The immune system is one of the body’s systems that is very hard to understand. On one side, it can be your friend and on the other side, it can ruin your health. We need our immune systems when there are viral or bacterial infections. When there is an infection, antigen cells will attach to the bacteria and start to invite the lymphocytes or the macrophages to destroy the invading organism.

Yet, right now many diseases are related to the immune system. This condition is called autoimmune disease. Many of these diseases are hard to cure and need lifelong treatment. This long term therapy is not without risks of complications. The therapy can also cause some severe manifestations.

Autoimmune diseases such as systemic lupus erythematosus (SLE) can become a nightmare those who suffer from it. SLE affects almost all the body’s organs including the heart (endocarditis), joints (joint pains), skin (butterfly rash), lungs (pleural effusions), blood vessels, liver, kidneys (lupus nephritis) and nervous system (neuropsychiatric syndrome).

The course of SLE is unpredictable with periods of illness called flares alternating with remissions. Another autoimmune disease is Guillan Barre syndrome. GBS is due to an autoimmune response to foreign antigens that targets the host nerve tissue. The end result is nerve damage leading to muscle paralysis.

Autoimmune diseases decrease patients’ quality of life, and therapy for it is very expensive. Two months ago, there was a story about two children being treated for GBS, Azka and Shafa. Their parents cannot afford treatment for GBS. Autoimmune diseases are complex and thus the treatment is expensive. Sadly, insurance companies cannot cover such autoimmune diseases.

Autoimmunity is the failure of an organism to recognize its own constituent parts, which allows an immune response against its own cells and tissues. Prominent examples include SLE, rheumatoid arthritis, idiopathic thrombocytopenic purpura and allergies. The concept that a body cannot recognize its own cells as part of itself has been known since the beginning of 20th century, when Paul Erlich proposed a hypothesis called horror autotoxicus.

One of the autoimmune hypotheses related to Steinmann’s work is dendritic cell apoptosis. Dendritic cells, as one of the immune system cells, present antigens to other active lymphocytes. Dendritic cells with faulty apoptosis can lead to inappropriate systemic lymphocyte activation and a consequent decline in self tolerance.

Many factors are recognized as being predispositions for autoimmune disease such as environmental factors, genes, sex and infection. There are some diseases more likely in females such as Graves’s disease, SLE and rheumatoid arthritis. Another factor is the environment.

There is a relationship between autoimmune diseases and pollution. According to Ritz the Journal of Medical Hypothesis, in 2009, said that pollution was one of the key factors for the rising occurrence of autoimmune disease. Another factor inducing autoimmune disease is cigarette smoking, which has been a major risk factor for rheumatoid arthritis as well.

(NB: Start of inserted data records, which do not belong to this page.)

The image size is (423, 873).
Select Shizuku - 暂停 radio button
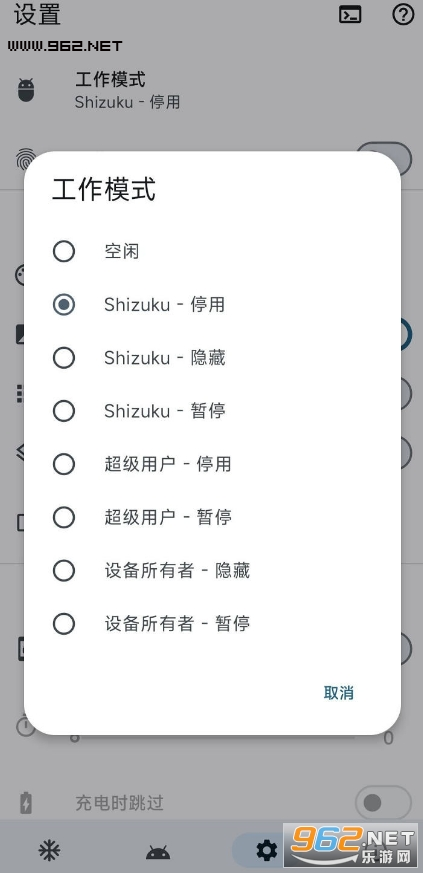[212, 411]
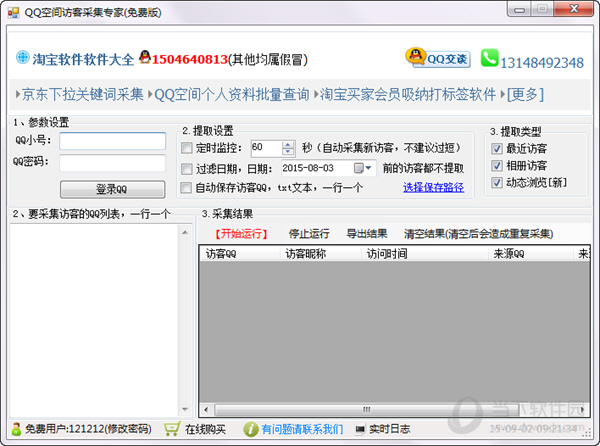The image size is (600, 446).
Task: Enable the 定时监控 checkbox
Action: point(187,148)
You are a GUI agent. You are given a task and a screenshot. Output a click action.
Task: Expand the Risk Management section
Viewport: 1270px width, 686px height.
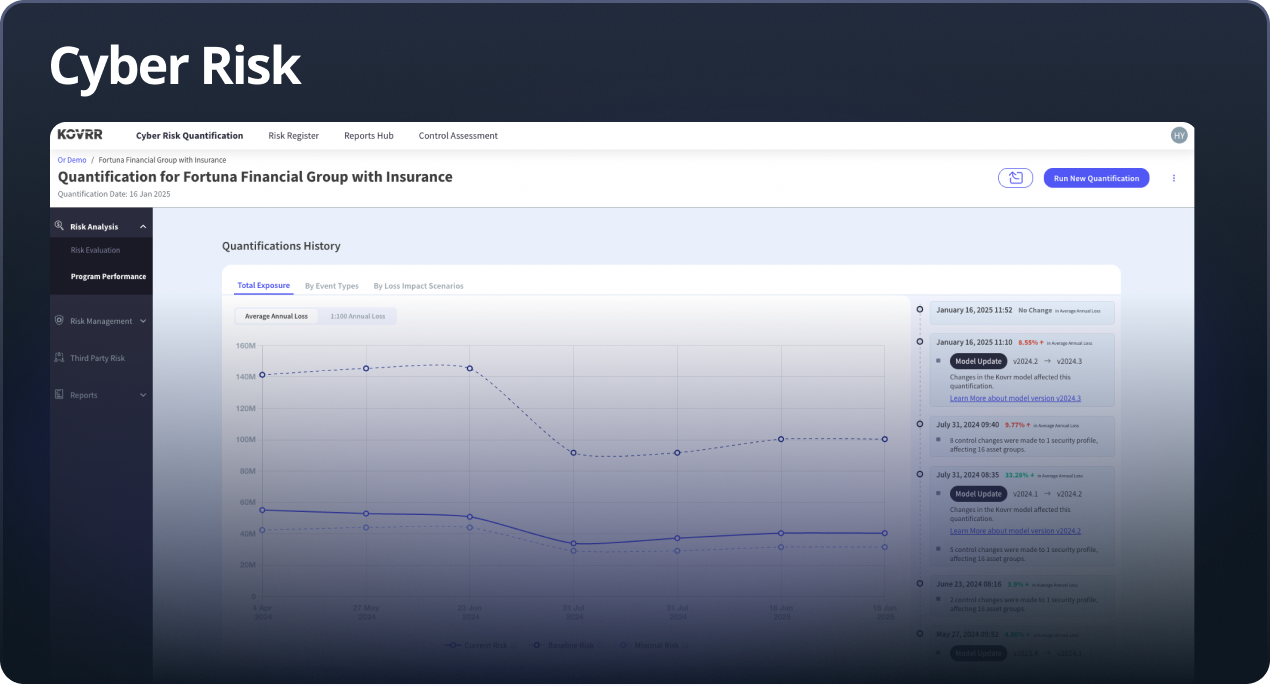pyautogui.click(x=143, y=321)
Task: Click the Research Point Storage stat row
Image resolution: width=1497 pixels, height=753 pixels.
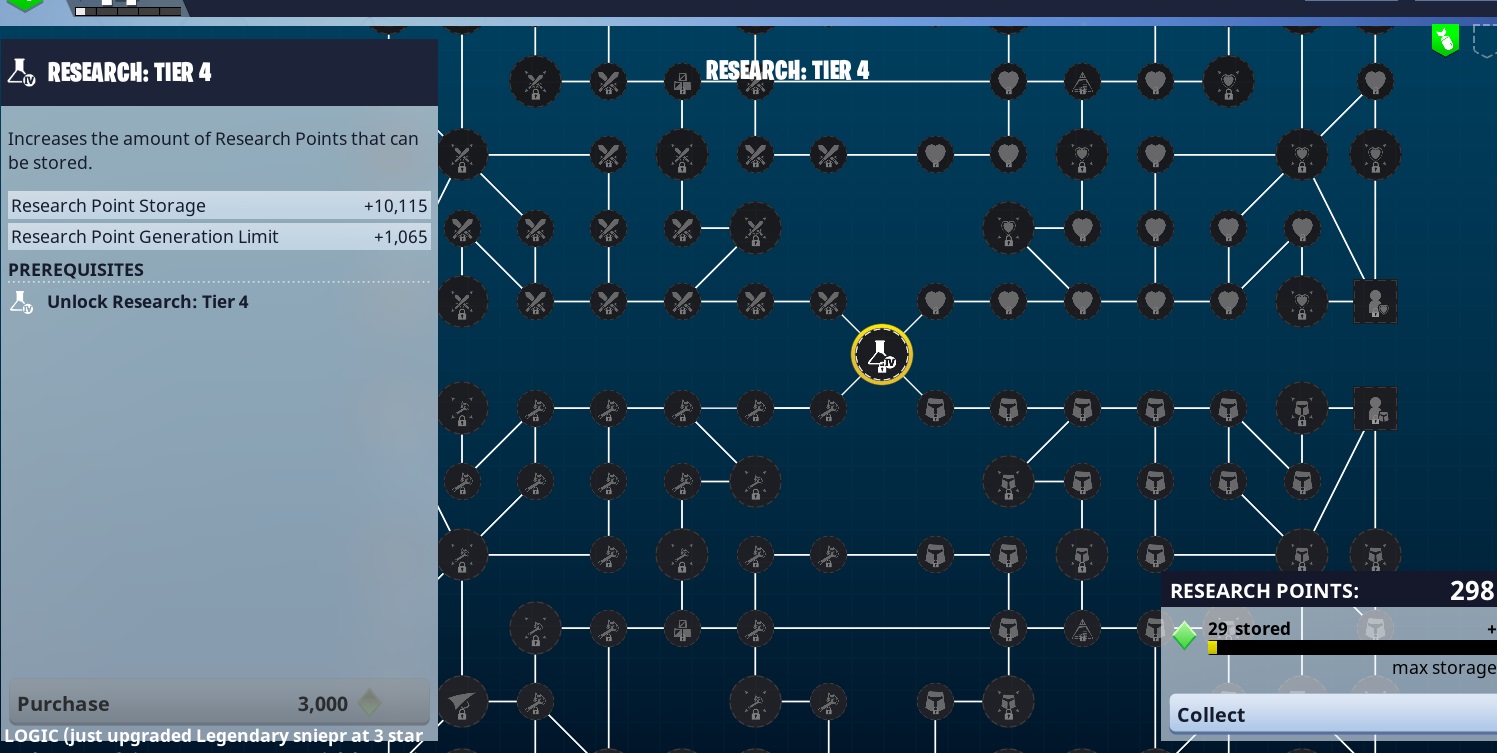Action: (x=219, y=206)
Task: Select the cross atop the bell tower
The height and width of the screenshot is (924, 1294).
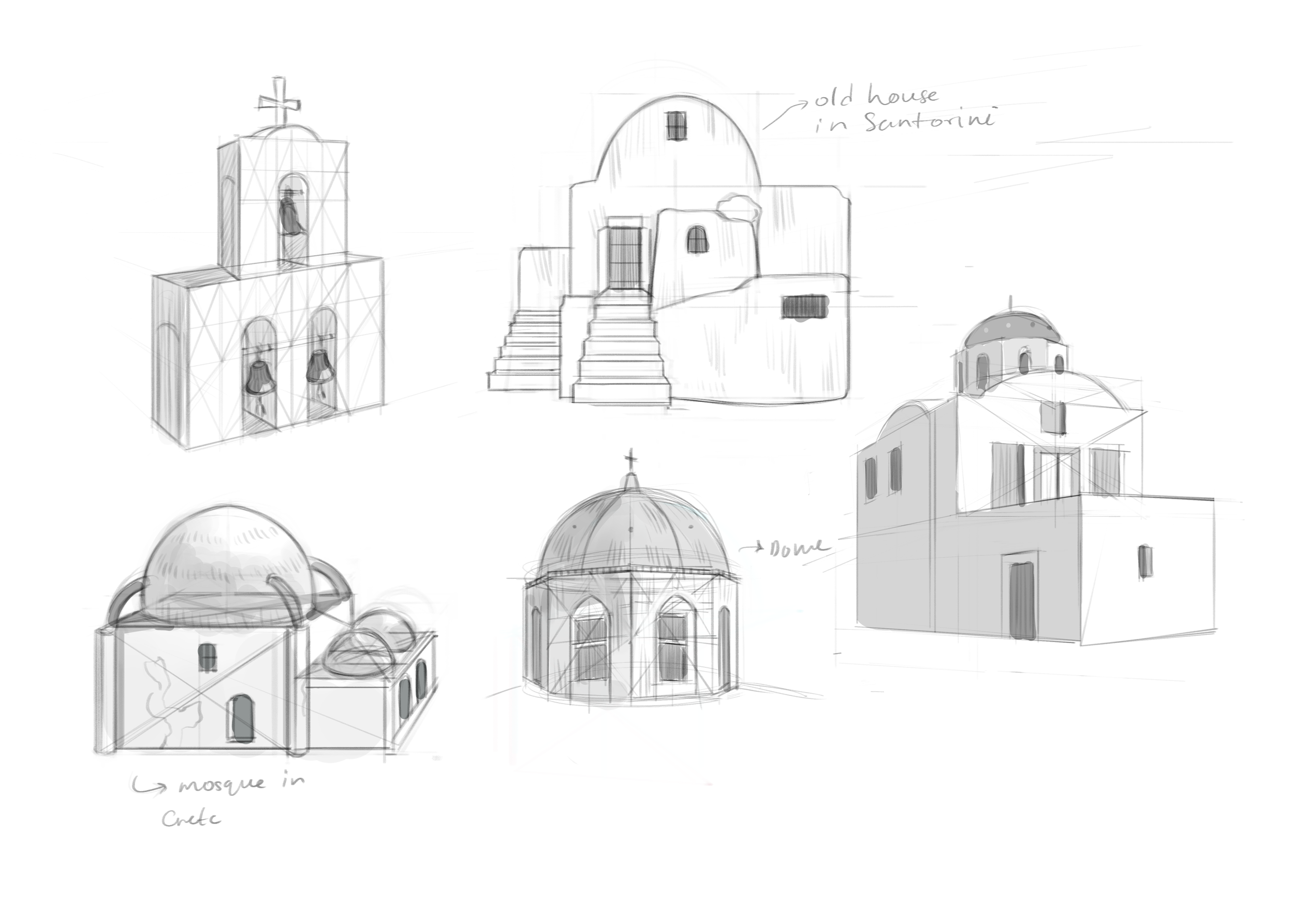Action: 280,101
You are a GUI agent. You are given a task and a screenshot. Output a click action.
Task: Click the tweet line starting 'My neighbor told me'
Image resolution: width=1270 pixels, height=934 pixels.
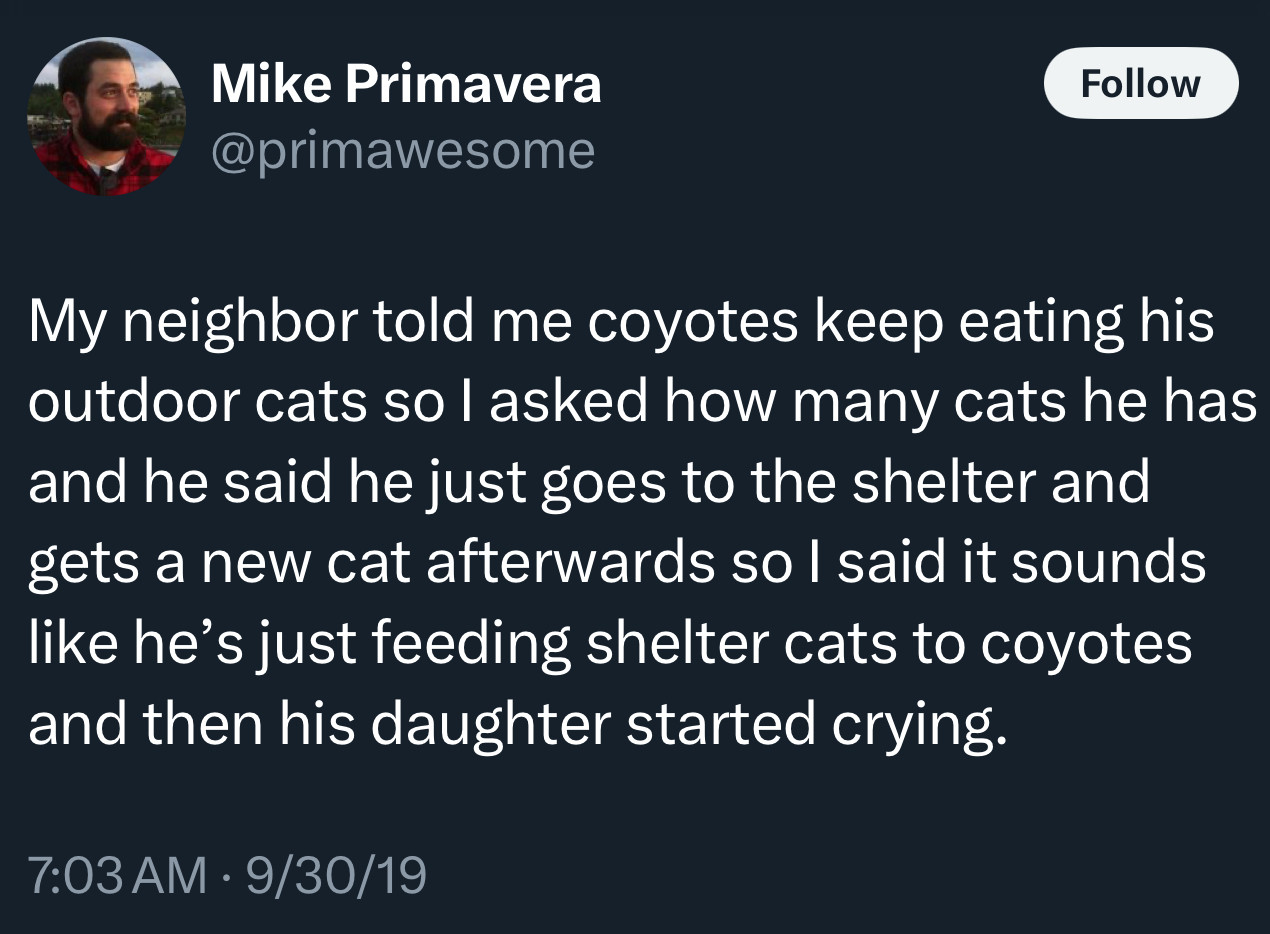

There is also a relationship between viral or bacterial infections and autoimmune diseases. In GBS patients, there is a relationship between infection of Campylobacter jejuni and the influenza virus to elicitation of GBS. The supposed mechanism is that the parasite or bacterial infection stimulates the host’s immune response to protect itself.

Immunity is not only about self destruction. By knowing the application of immunology, scientists can discover vaccines that are very important to human life. In 2005, Ian Frazer, a well known scientist from Australia, discovered a vaccine to fight human papillomavirus (HPV) that has been related to cervical cancer.

Immunology is an interesting science, but we still don’t know much about it. If we know more we can understand how to overcome autoimmune diseases.